#### SUPPLIED DATA
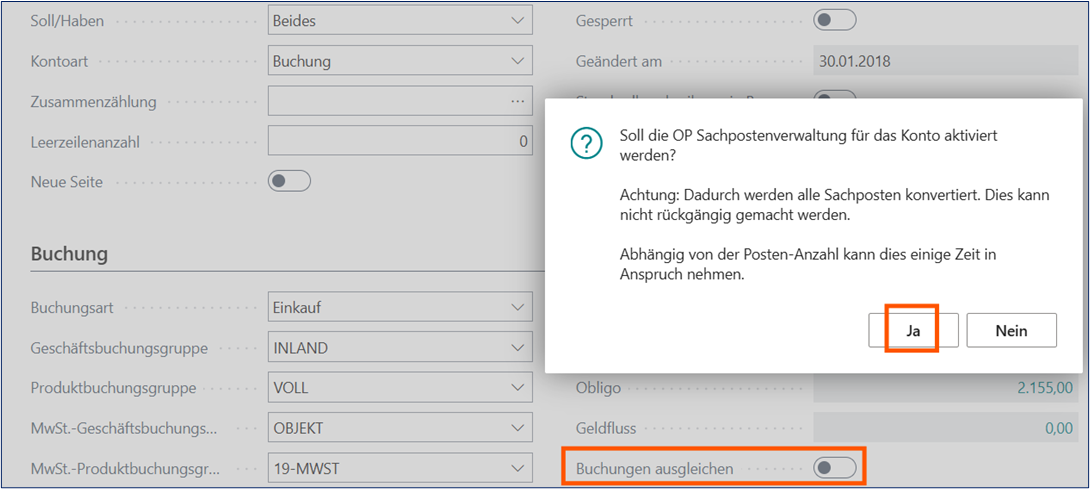The height and width of the screenshot is (489, 1090).
Task: Expand the Soll/Haben dropdown
Action: [x=517, y=20]
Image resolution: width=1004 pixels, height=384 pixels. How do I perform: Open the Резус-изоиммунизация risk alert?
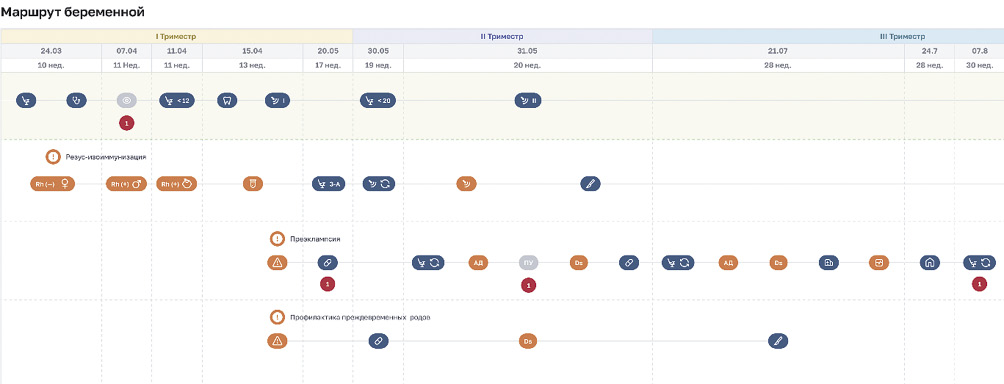click(x=101, y=157)
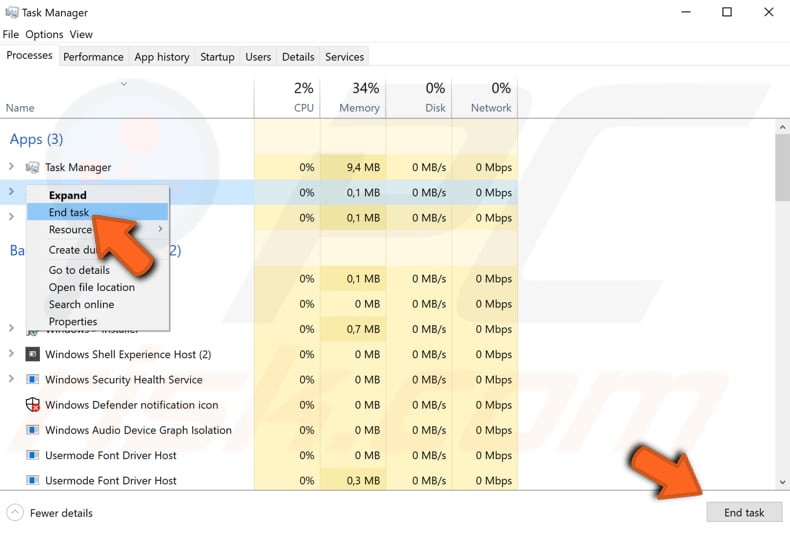The image size is (790, 533).
Task: Click the Windows Security Health Service icon
Action: [32, 380]
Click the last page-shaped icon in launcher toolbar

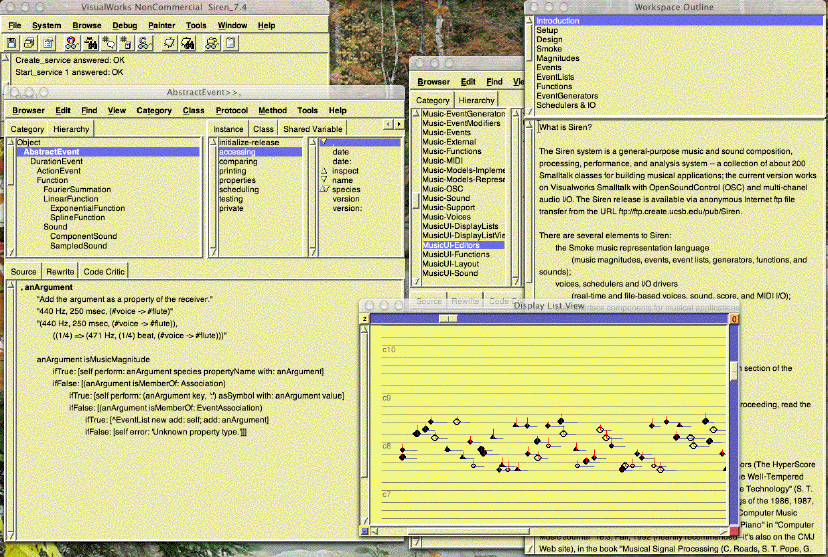pos(230,43)
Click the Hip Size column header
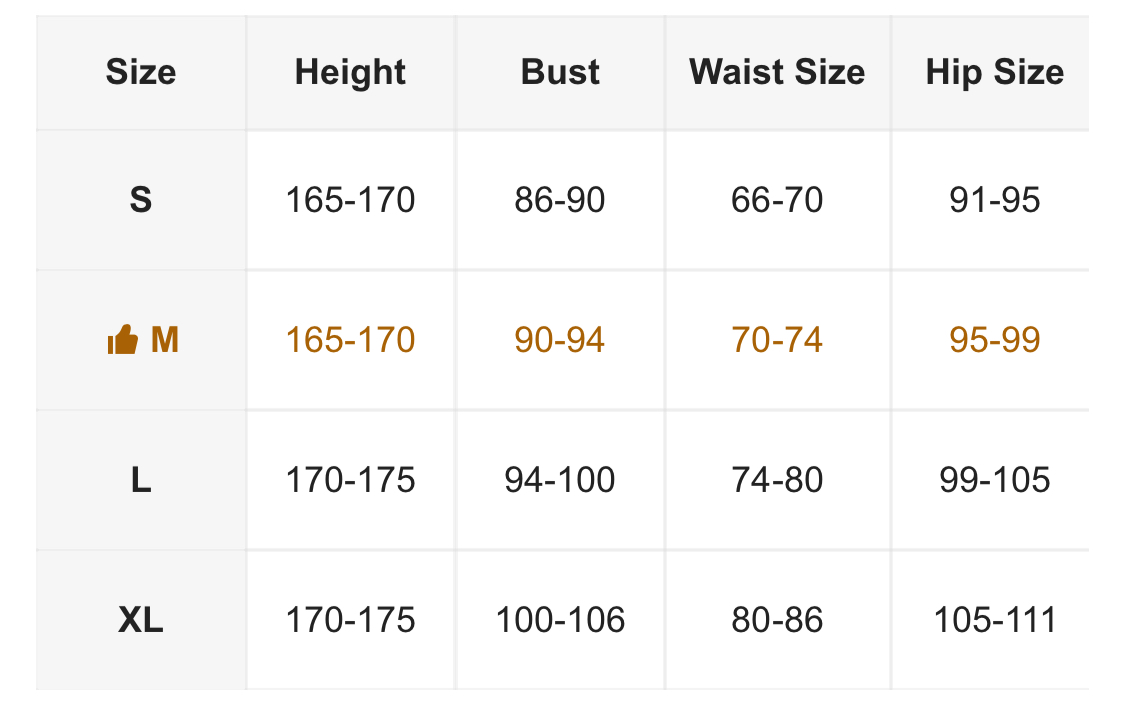The width and height of the screenshot is (1125, 720). pyautogui.click(x=994, y=72)
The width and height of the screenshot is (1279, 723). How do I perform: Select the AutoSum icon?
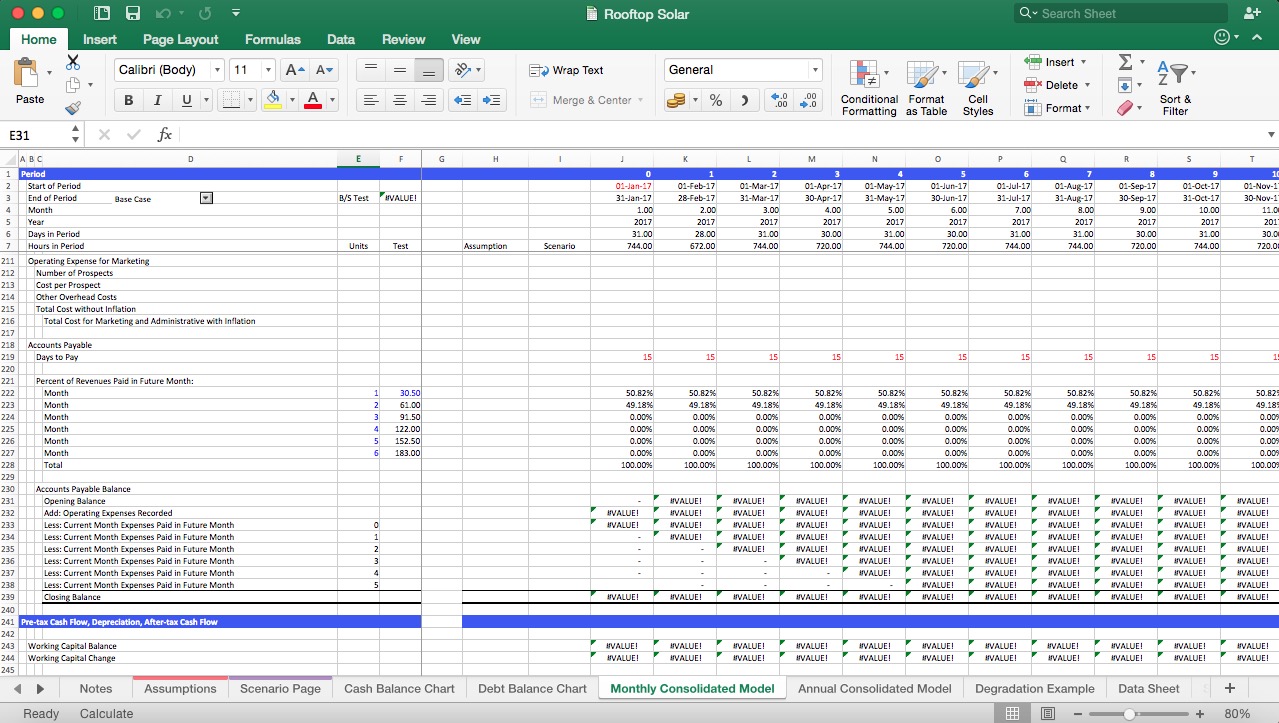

#### PROBLEM DESCRIPTION
Return each line of the records above word for word. Omit the pictures.

#### FINAL RESULT
The height and width of the screenshot is (489, 1090).
Task: Expand the Soll/Haben dropdown
Action: [x=517, y=20]
Image resolution: width=1004 pixels, height=384 pixels. How do I perform: Open the Резус-изоиммунизация risk alert?
click(x=101, y=157)
The image size is (790, 533).
Task: Click the Windows Security Health Service icon
Action: [32, 380]
Click the last page-shaped icon in launcher toolbar

pos(230,43)
Click the Hip Size column header
The width and height of the screenshot is (1125, 720). pyautogui.click(x=994, y=72)
The width and height of the screenshot is (1279, 723). How do I perform: Select the AutoSum icon?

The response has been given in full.